This is a second slew of novelette length stories. As a reminder, in case you found this blog randomly instead if following and therefore seeing the 10 other times I’ve mentioned it, I’ve Broken the wrist of my dominant hand. So, typing is slow and awkward…everything is slow and awkward. I can’t even easily click next page on the darned Kindle. However, I don’t want to stop reading or reviewing, so I’ve compromised with myself. I’m going to clear all the short stories, novelettes and novellas from my shelves, writing brief reviews of them. When the cast comes off I’ll start on books and full length reviews again.
You can go here to see those stories that were less than 39 pages long and here for those that were 40-49. This page will be 50-59 or there about. These are all approximate groupings, but I imagine you get the point. So, here we go.
Banished: The Gods Among Us, by William & Pamela Deen: Simply not very good, it’s unfocused, repetitive, uses the cliche rape of a woman as nothing more than the impetus for male action, and never culminates into any sort of identifiable story.
How Ninja Brush Their Teeth, by R.A. Hobbs: Well, color me surprised, with a cover and title like this one I expected a humorous ninja parody at best. But it’s a genuine ninja-assassin-finds-his-humanity tale and I genuinely enjoyed it. Extra points for the kick-butt female character.
The Memory Man, by Helen Smith: I would have like to have been given some answers, but I think the confusion is part of the point. It ends with as many questions as it starts with, but the story is atmospheric and interesting and I do like the circular nature of psychic communication that is hinted at.
Leximandra Reports, and other tales, by Charlotte E. English: A cute introduction to the characters of Draykon, but probably only worth reading if you’re interested in the series. It is actually several vignettes and ends at 63%. The rest is a teaser or the first book in the series.
Deuce Coop: Taken, by Laura Harner: I found it horribly repetitive and as a result didn’t feel like it progressed enough, especially for a serial. While I appreciated the existence of bi-sexuals, I had problems with the cliched representation of big, strapping, possessive, alpha tops and small, wispy, openly available bottoms, with no overlap. I basically thought the whole thing depended too heavily on pre-existing, M/M shortcuts. Edit: I realized after reading this that it is the book referenced in this post. I wouldn’t have read it if I remembered that it was plagiarized!
Through The Wall, by Keri Ford: Cute if you like this sort of thing; basically just a series of mishaps leading up to sex and a HEA. Was interesting to see the woman as the aggressor (even if she did still have to be sexually inexperienced and clumsy in her seduction to maintain “good girl” status) while the man held off for more.
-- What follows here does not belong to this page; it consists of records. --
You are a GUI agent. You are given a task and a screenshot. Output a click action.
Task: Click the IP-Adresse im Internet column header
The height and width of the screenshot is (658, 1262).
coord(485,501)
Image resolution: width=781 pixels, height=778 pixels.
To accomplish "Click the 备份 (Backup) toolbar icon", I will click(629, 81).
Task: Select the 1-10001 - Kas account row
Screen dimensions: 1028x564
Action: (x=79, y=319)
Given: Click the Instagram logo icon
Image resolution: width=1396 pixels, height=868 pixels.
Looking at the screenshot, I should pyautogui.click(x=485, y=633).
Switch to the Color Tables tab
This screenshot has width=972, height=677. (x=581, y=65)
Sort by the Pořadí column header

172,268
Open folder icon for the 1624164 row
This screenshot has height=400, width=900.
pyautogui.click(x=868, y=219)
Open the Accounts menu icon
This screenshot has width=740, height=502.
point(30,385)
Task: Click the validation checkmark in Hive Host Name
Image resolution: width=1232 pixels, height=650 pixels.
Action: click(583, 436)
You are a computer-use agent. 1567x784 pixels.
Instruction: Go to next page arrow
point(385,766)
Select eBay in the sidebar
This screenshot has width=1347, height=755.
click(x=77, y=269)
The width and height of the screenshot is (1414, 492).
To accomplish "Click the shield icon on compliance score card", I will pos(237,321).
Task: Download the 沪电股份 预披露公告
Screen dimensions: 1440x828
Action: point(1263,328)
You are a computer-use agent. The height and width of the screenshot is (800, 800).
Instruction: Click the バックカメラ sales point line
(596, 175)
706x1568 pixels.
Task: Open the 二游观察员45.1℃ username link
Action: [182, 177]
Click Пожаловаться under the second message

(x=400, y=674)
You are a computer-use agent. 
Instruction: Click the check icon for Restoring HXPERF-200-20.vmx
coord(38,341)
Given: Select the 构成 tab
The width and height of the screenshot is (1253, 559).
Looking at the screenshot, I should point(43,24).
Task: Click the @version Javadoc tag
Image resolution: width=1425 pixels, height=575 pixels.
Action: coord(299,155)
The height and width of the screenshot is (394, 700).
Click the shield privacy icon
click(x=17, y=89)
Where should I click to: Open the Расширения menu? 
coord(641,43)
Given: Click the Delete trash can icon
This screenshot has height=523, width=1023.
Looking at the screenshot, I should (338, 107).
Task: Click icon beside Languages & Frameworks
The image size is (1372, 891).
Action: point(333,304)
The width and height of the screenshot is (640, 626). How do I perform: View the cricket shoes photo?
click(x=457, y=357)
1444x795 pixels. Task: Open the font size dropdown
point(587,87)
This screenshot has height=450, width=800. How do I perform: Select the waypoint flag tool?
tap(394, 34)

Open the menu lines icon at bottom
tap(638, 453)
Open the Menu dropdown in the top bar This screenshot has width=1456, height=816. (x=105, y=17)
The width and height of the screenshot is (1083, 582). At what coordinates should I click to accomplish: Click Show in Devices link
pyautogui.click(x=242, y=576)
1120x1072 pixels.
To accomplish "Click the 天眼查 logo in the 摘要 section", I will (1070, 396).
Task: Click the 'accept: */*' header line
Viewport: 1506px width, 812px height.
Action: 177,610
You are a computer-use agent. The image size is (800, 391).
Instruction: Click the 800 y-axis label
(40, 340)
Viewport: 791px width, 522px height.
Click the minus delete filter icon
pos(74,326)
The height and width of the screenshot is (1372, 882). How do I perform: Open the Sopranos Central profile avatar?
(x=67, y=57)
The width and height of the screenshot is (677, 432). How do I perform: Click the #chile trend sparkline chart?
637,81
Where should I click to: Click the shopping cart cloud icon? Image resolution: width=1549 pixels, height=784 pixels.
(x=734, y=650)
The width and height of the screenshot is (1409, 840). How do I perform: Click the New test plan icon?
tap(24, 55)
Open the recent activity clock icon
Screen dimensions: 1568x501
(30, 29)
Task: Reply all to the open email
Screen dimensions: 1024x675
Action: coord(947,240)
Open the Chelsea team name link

A God To Wed Her, by Y.L. Abraham: The first Abraham work I’ve read that was a complete story, instead of a serial (which is a positive). But I’m afraid I just didn’t care for it. I found it trite, with very little development and inconsistent characterization.
Stripped, by Christina Stoke: Bad. It was bad, people. Basically porn with plot, but bad porn. Two people get stranded on a hostile alien planet during a war and are being actively hunted. So they have lots of bad BDSM sex…obviously. It’s what you do, right? Worse, he’s predominantly turned on by the fact that he has complete control of this woman and she has no escape. The reader is reminded of this repeatedly. He claims her and initiates sex without her consent. Then, he viscously spanks and whips her without her knowing why and as she begs him to stop. This is not kinky sex. This is abuse. Period. All exacerbated by bad writing that ends so abruptly it is literally in the middle of a sex scene.
Touching Ghost, by Regina Carlysle: Basically all sex, of the raunchy, ‘ram it home’ and ‘pound away’ sort. I thought the language crude and unappealing, especially since it was supposed to be romantic instead of faceless f-ing. It was also repetitive, as phrases were oft reused from scene to scene. All talk of patriotism and the SEALs also felt artificial and stilted, more like how a recruiting pamphlet reads than how soldiers/navy-men would talk about themselves. Despite being a part of a series the book stood alone.
The Cog Work Apprentice in Dark Skies, by Lee William Tisler: A random town is randomly attacked, so a random boy runs around randomly encountering random people and doing random things until the story randomly ends. Meh.
The Sentinel, by Eden Winters: It’s kinda like a sweet version of Kurt Russell’s Soldier (1998), if the baddies never showed up. I liked the first half better than the last half and thought there were some inconsistencies that niggled at me. But mostly I liked it.